Updated: Dec 9, 2025 | Source: 2024-2028 Question Pool | Topic: E9H
E9H03E9H

What is receiving directivity factor (RDF)?

Deep Dive: E9H03

The correct answer is D: Peak antenna gain compared to average gain over the hemisphere around and above the antenna. Receiving directivity factor (RDF) is peak antenna gain compared to average gain over the hemisphere around and above the antenna. It measures how much the antenna concentrates reception in specific directions. RDF compares the peak gain (in the best direction) to the average gain over the upper hemisphere (all directions above the horizon). A high RDF means the antenna has strong directivity - it receives well in one direction but poorly in others. This is good for rejecting noise and interference from unwanted directions. RDF is particularly important for receiving antennas on noisy bands (like 160/80 meters) where rejecting noise from most directions is more valuable than high peak gain. RDF quantifies this directional advantage.

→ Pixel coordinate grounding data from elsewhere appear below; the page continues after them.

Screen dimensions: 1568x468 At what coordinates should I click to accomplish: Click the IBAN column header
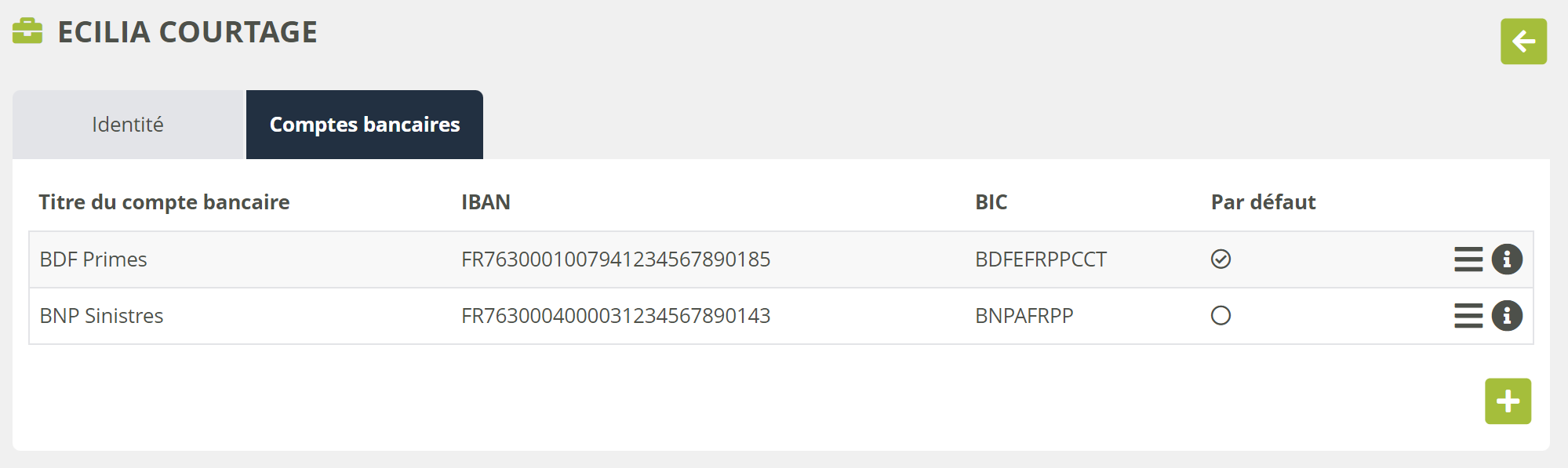pos(486,202)
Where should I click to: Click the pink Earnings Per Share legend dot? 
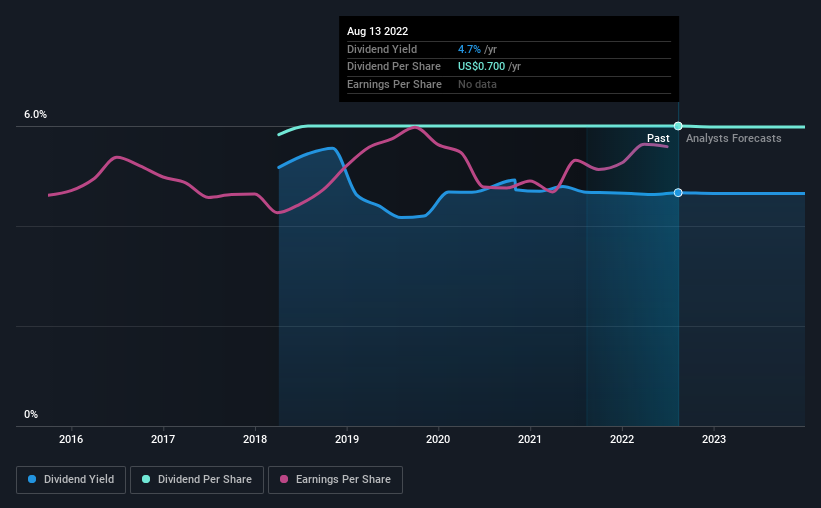[284, 479]
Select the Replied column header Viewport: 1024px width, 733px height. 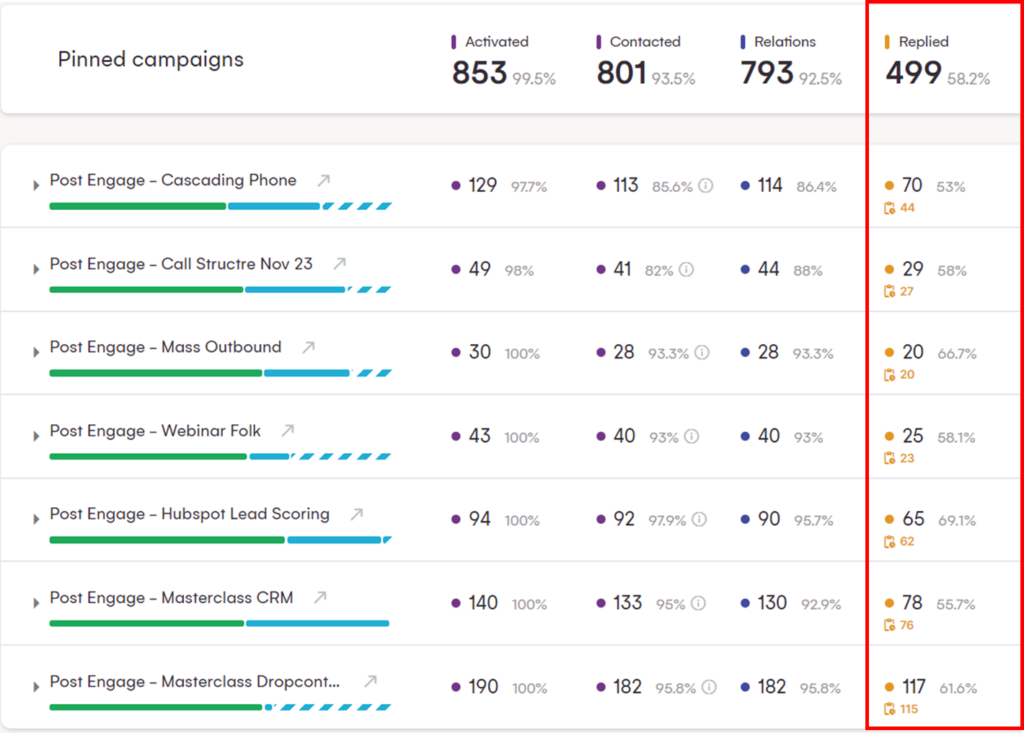coord(923,42)
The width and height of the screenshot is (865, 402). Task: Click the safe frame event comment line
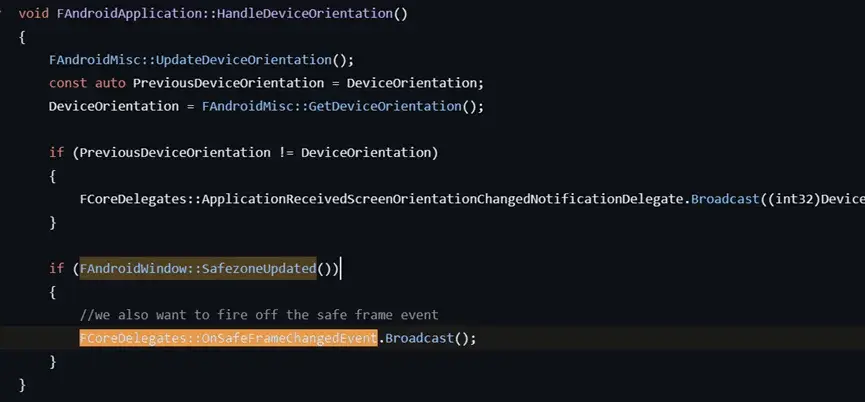point(259,315)
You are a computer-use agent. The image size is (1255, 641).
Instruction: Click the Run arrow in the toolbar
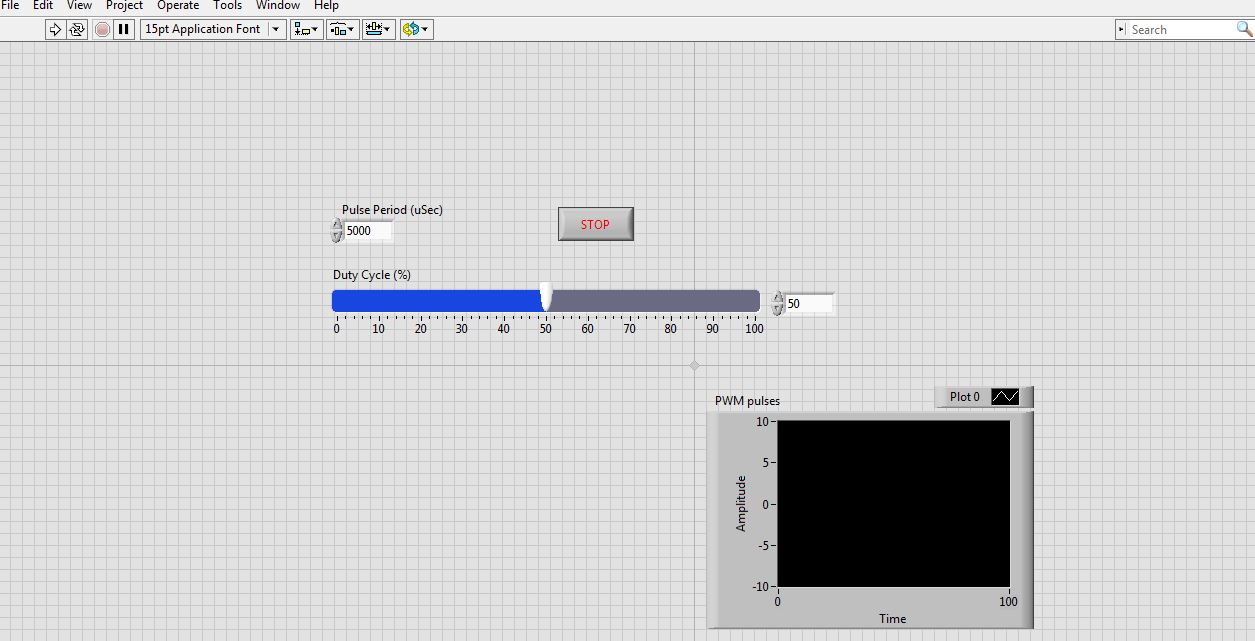56,29
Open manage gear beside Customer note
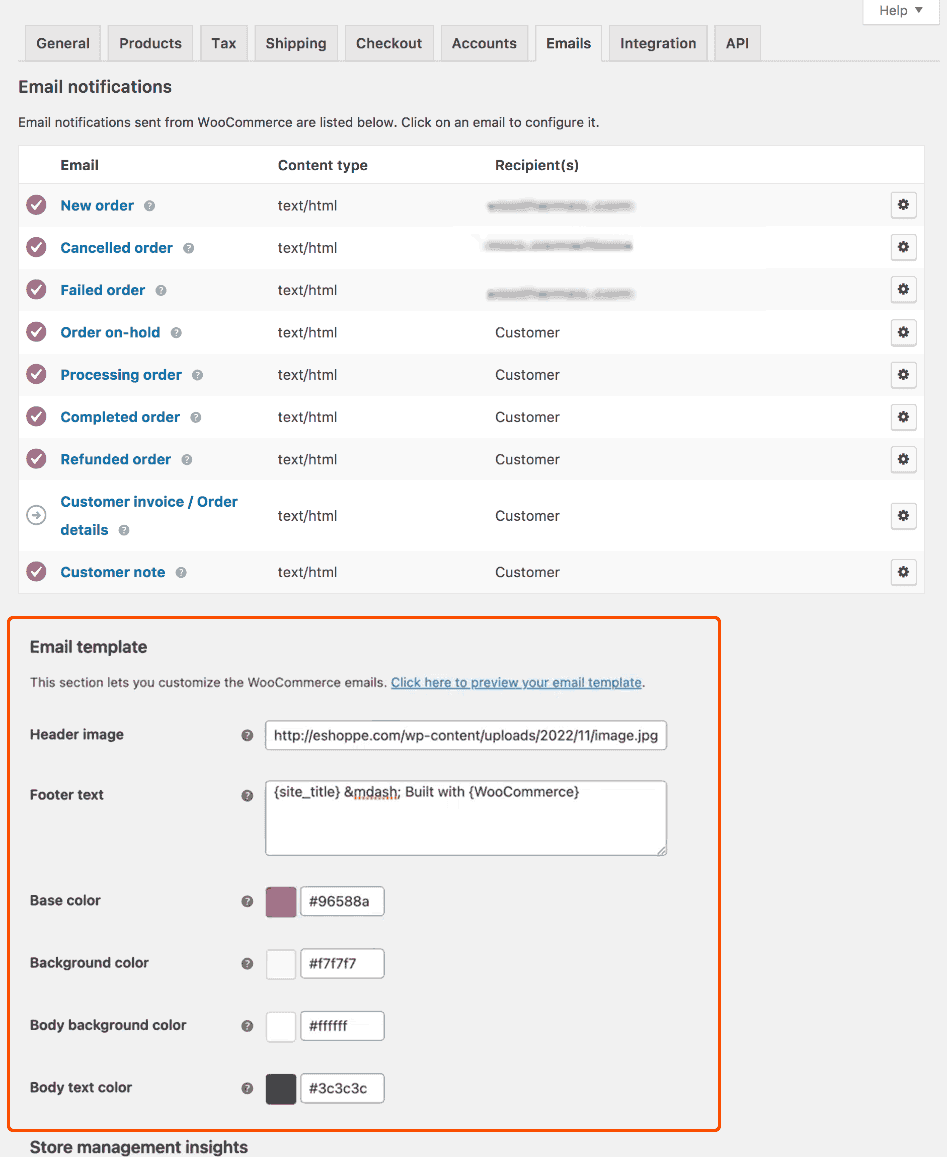The image size is (947, 1157). click(x=903, y=572)
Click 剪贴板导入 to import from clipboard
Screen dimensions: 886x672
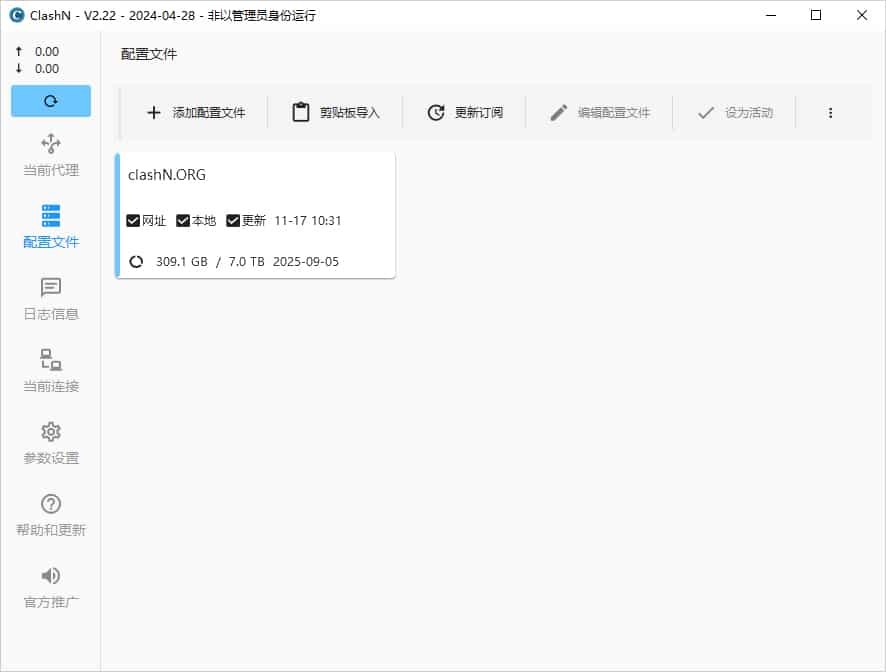[x=334, y=112]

Why Other Answers Are Wrong

Option A: Incorrect. RDF isn't forward gain compared to reverse gain. That would be front-to-back ratio, not RDF. Option B: Incorrect. RDF isn't relative directivity compared to isotropic. That would be gain in dBi, not RDF. Option C: Incorrect. RDF isn't relative directivity compared to a dipole. RDF compares peak gain to average gain over the hemisphere.

Exam Tip

RDF = Peak gain / Average gain over hemisphere. Remember: Receiving directivity factor (RDF) is peak antenna gain compared to average gain over the hemisphere around and above the antenna - it measures directional concentration.

Memory Aid

**R**DF = **P**eak **G**ain / **A**verage **H**emisphere (think 'RDF = PG/AH')

Real-World Example

You measure your Beverage antenna's RDF. The peak gain (in the forward direction) is, say, 10 dBi. The average gain over the upper hemisphere (all directions) is maybe 0 dBi. The RDF is 10 dB - this means the antenna concentrates reception 10 dB better in the peak direction than the average. High RDF is good for rejecting noise.

Source & Coverage

Question Pool: 2024-2028 Question Pool

Subelement: E9H

Reference: FCC Part 97.3

Key Concepts

Receiving directivity factor RDF Peak gain Average gain

Verified Content

Question from the official FCC Extra Class pool. Explanation reviewed by licensed amateur radio operators and mapped to the E9H topic.